Literally there is very little time to do anything else but there is some hope.

Last year I'd asked phaeron when considering if an engine to fit around the Dragon's Lair video was possible and the reply was:

 

"The problem with opening up CPU time is that the player needs to write to AUDF1+WSYNC on every scanline in order to handle streaming audio. That having been said, there's about 47 scanlines in NTSC where the player is just pushing samples from a buffer and waiting for the next frame, so that's enough to run simple game logic."

 

I own a Dragon's Lair, so this is something I can chime in on:

 

You're in good company! Dragon's Lair has been ported, at last count, to 36 platforms.

Some thoughts...

 

1. A scene is comprised of a video, and one or more decision points.

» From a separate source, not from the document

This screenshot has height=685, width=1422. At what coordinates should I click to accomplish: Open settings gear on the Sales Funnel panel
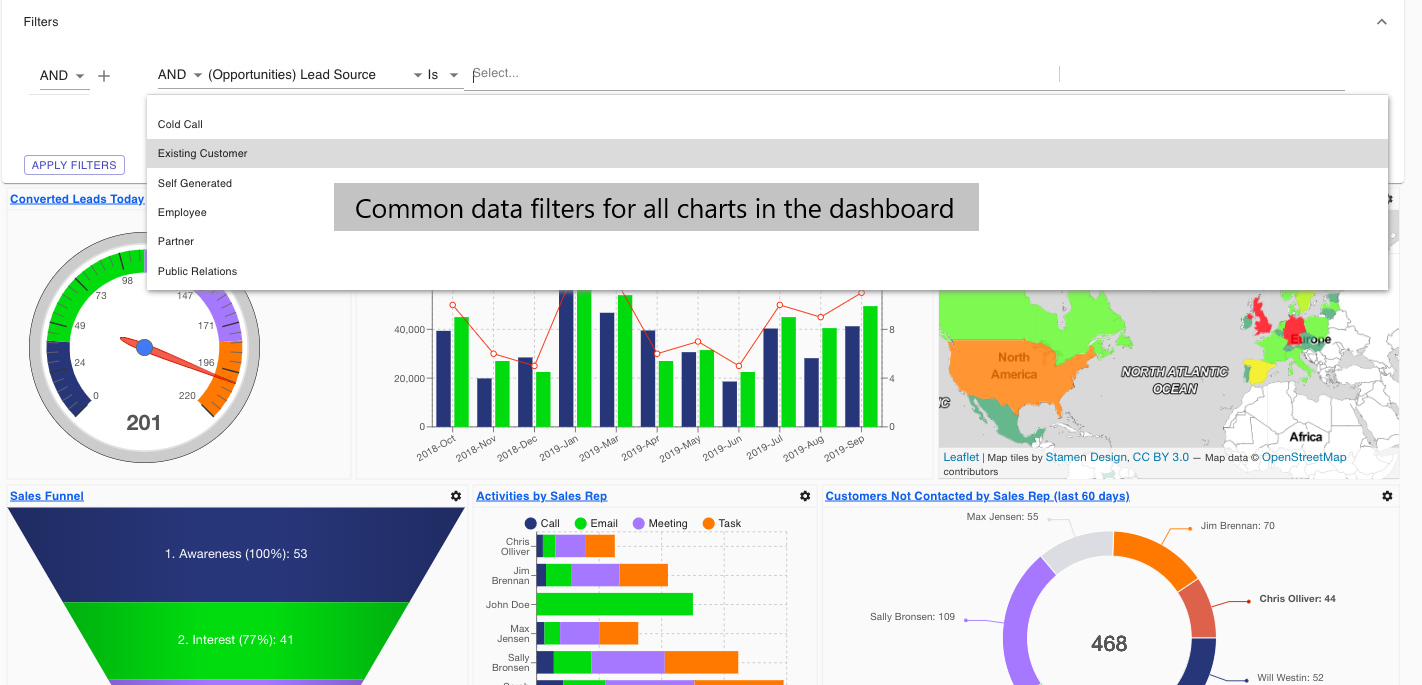(x=456, y=495)

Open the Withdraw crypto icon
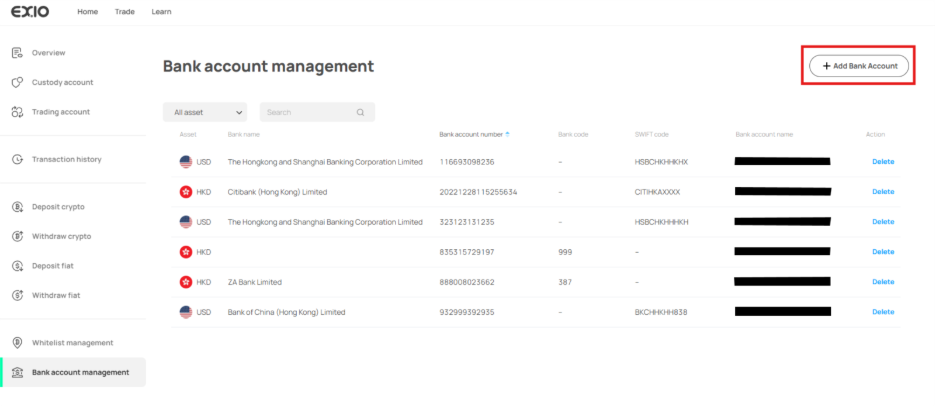click(x=17, y=236)

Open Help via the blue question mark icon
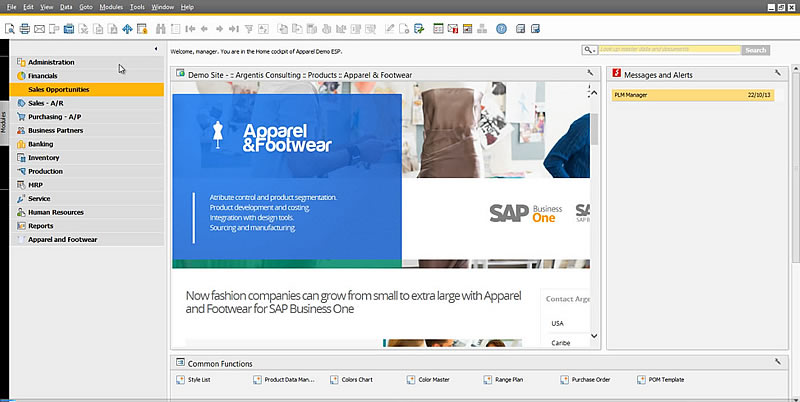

A correct decision may simply allow the video to continue to play normally, but sets the stage yet another decision window. Or a correct decision may allow the video to play out before switching to the next scene. An incorrect video is a death scene (which should decrement lives and possibly GAMEOVER, or go to a rebirth and branching point depending on progression).

 

2. When the video changes (bad player move, sometimes a correct player move, the player failed to make a move, or the player made it until the end of that video sequence), stop the video. You have all the time in the world to fully run any game logic you like. The real arcade would blank the screen for a number of frames as the Laserdisc player would seek to the next clip [unless the next scene was immediately next on the disc].

 

3. Before you load a new video, set up all the structures for the available decisions, times, and options in advance so that it is very easy for your code to evaluate each decision point and move onto the next one. Again, you should have all the time in the world to do this.

 

4. Decide if you are going to buzz or flash on an input that is invalid but is not deadly (like the arcade does) Also for the "boop" when a user makes a good decision.

 

5. In the main game loop, if there is no player input, then there is no game logic to evaluate, except to see if the clock has expired (triggering a missed decision or the end of a scene). Simple! If you do have user input to process, and you can't can't completely process everything in one frame, I seem to think that the arcade wasn't always so immediate, either.

 

6. If you're not decoding the exact game structure and data from ROMs, then be sure to visit the Dragon's Lair Project to get an idea for scene sequencing, walkthrough (deadly inputs, correct inputs, and inputs which buzz) at which points on what scene, scores. They should be a good overall resource.

 

7. If you get things totally working, consider repeating with the Dragon's Lair Enhancement ROM behavior which uses the same laserdisc, but look and feels a lot better than the original arcade ROMs. They consider it to be redistributable if you include their text file.

 

Hope this helps. If you've got a full video player and a relatively small number of cycles each frame to handle logic, I think that Dragon's Lair could work out almost perfectly on the Atari 8-bit.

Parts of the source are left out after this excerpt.